Jedes Jahr im Sommer findet im Freien eine ökumenische Morgenfeier statt. Es gibt Musik, man singt, und ein Pfarrer/ eine Pfarrerin gestaltet die Feier. Für mich war es immer etwas Besonderes, dass dort viele nackte Menschen die Grösse Gottes feiern, manchmal sogar der Geistliche nackt erschien. Paradiesischer kann es nicht sein :-)

Im Jahr 2017 hielt Gabriela die Morgenfeier.

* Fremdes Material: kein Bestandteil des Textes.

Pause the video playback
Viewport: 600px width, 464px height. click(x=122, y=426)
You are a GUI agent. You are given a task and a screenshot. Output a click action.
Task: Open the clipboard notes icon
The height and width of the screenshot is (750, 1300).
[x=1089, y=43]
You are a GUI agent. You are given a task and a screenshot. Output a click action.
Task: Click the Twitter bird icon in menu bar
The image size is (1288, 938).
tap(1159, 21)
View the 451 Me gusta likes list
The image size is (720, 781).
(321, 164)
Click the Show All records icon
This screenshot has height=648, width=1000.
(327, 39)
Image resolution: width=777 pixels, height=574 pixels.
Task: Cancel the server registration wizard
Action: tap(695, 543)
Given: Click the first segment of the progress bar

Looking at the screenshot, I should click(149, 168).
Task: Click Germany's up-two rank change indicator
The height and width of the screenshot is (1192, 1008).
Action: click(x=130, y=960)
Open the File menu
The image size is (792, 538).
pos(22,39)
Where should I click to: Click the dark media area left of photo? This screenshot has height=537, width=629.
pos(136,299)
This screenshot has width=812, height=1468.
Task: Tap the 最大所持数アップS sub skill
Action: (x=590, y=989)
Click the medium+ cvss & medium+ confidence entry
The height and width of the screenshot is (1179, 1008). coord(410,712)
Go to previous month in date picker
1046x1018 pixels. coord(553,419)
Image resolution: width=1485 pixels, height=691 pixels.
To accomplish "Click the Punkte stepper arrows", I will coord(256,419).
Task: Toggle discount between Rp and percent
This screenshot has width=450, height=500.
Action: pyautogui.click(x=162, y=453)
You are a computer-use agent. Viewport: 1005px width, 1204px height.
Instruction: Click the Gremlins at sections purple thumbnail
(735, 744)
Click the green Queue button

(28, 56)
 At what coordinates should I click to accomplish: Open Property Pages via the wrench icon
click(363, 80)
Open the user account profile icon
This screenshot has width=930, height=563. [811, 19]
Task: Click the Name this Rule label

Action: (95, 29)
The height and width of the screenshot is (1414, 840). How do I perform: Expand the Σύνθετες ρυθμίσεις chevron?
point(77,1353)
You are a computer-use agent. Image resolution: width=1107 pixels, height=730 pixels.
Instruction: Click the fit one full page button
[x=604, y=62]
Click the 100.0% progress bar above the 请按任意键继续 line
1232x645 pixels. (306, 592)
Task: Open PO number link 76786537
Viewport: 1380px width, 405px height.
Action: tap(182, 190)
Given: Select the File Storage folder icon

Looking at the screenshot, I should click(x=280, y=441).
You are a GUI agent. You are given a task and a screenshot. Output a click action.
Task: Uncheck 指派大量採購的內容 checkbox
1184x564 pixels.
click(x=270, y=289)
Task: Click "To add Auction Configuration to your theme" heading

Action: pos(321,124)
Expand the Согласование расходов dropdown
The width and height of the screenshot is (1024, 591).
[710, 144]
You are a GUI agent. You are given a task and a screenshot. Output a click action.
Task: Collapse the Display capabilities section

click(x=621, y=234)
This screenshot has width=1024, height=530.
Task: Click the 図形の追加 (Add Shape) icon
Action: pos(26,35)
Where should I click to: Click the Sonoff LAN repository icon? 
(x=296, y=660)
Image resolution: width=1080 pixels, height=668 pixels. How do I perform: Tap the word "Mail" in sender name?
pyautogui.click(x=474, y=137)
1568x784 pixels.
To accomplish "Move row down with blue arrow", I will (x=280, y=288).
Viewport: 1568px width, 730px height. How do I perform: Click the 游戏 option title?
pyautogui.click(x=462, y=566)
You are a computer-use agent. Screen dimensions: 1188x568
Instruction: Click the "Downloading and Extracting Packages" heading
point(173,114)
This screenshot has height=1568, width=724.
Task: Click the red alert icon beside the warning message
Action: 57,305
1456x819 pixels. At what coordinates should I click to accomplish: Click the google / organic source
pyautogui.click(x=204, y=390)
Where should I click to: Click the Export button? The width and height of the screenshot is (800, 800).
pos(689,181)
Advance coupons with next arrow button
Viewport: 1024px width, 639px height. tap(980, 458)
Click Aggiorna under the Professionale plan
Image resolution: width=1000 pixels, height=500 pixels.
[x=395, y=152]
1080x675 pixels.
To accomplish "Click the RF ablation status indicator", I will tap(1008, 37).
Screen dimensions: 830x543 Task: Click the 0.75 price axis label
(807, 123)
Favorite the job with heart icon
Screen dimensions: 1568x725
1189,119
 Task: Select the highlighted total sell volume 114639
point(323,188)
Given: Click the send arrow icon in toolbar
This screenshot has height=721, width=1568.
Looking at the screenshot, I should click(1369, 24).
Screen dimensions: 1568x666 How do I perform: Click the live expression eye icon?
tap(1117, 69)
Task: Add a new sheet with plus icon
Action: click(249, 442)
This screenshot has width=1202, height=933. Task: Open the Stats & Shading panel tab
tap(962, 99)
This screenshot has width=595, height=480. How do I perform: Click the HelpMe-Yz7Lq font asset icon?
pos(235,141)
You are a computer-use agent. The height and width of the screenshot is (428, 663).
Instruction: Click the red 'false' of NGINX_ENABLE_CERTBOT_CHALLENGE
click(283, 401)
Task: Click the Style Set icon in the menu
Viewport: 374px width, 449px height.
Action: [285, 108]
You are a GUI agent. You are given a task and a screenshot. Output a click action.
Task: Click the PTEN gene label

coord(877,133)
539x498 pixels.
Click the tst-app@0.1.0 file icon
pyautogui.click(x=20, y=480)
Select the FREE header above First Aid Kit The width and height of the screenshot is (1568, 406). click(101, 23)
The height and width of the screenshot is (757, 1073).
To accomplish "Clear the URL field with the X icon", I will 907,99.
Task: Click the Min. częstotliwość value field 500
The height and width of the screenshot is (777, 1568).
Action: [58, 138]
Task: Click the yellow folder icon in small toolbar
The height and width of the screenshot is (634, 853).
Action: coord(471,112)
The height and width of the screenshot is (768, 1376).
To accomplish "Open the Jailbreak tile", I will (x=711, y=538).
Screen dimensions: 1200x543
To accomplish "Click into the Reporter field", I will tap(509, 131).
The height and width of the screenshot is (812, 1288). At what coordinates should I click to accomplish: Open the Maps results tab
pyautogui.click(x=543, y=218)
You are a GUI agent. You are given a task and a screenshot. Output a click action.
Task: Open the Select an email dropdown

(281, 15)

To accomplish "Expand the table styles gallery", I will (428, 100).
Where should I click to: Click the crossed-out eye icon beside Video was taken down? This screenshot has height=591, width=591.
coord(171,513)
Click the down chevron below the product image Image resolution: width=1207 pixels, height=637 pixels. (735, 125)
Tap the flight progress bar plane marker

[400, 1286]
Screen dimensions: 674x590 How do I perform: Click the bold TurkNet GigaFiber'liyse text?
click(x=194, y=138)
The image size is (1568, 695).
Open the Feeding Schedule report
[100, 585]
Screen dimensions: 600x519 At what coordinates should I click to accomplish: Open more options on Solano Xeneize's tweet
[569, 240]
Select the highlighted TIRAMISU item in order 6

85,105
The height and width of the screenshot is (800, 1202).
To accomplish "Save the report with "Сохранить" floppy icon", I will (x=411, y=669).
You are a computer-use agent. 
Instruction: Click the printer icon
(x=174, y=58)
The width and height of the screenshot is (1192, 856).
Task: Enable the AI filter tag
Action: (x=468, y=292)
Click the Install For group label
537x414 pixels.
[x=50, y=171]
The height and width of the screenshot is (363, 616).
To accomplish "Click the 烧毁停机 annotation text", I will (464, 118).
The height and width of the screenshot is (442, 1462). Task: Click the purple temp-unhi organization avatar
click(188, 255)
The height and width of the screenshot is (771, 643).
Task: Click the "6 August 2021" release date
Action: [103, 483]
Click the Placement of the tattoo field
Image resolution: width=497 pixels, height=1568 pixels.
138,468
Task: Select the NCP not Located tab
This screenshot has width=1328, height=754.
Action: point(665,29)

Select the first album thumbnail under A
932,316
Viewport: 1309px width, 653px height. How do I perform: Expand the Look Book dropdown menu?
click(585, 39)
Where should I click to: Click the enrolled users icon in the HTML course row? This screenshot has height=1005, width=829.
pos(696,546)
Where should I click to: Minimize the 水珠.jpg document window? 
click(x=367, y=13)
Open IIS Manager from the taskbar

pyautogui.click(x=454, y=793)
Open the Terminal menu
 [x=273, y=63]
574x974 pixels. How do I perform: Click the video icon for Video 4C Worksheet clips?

Zentrale Sätze für mich: „Gott inkarniert sich im Menschen – einmal, oder eben: immer, in jedem Menschen. Das Reich Gottes – des Friedens, der Gerechtigkeit, der Fülle des Lebens für alle – verwirklicht sich demnach ganz natürlich durch jeden einzelnen Menschen und darin, wie wir miteinander umgehen und Gemeinschaft schaffen.“

Im Anschluss sagte mir ein alter Thieller: Ich bin vor dreissig Jahren aus der Kirche ausgetreten. Hätte ich damals eine solche Predigt gehört, wäre das wohl nicht passiert.

Rolando

Auszüge aus der Feier und aus der Predigt:

Mit den Klängen des Posaunenchors und den Worten eines neuen Kirchenlieds begrüssen wir euch ganz herzlich zu dieser Morgenfeier, liebe Thiellerinnen und Thieller.

Viele Menschen gestalten diese Feier: die Thieller Bläserinnen und Bläser unter Sandras Leitung, der Thieller Chor unter Rebeccas Leitung und Anna Barbara mit Geige und Bratsche. Tensing unterstützt uns technisch.

Wir feiern in ökumenischem, weitem Geiste – mein Name ist Gabriela, ich arbeite in meinem Leben ausserhalb Thielles als Pfarrerin in einer reformierten Kirchgemeinde. Damit alle mich verstehen, spreche ich heute hochdeutsch…

Und nicht zuletzt lebt die Feier mit und durch euch alle, die ihr da seid und mitfeiert.

….

Wie nehmen wir denn Gott – die Kraft alles Lebendigen – wahr? Wo und wann erfahren wir Göttliches? Gibt es Momente, in denen dies einfacher möglich ist – zum Beispiel, wenn wir in der Natur sind?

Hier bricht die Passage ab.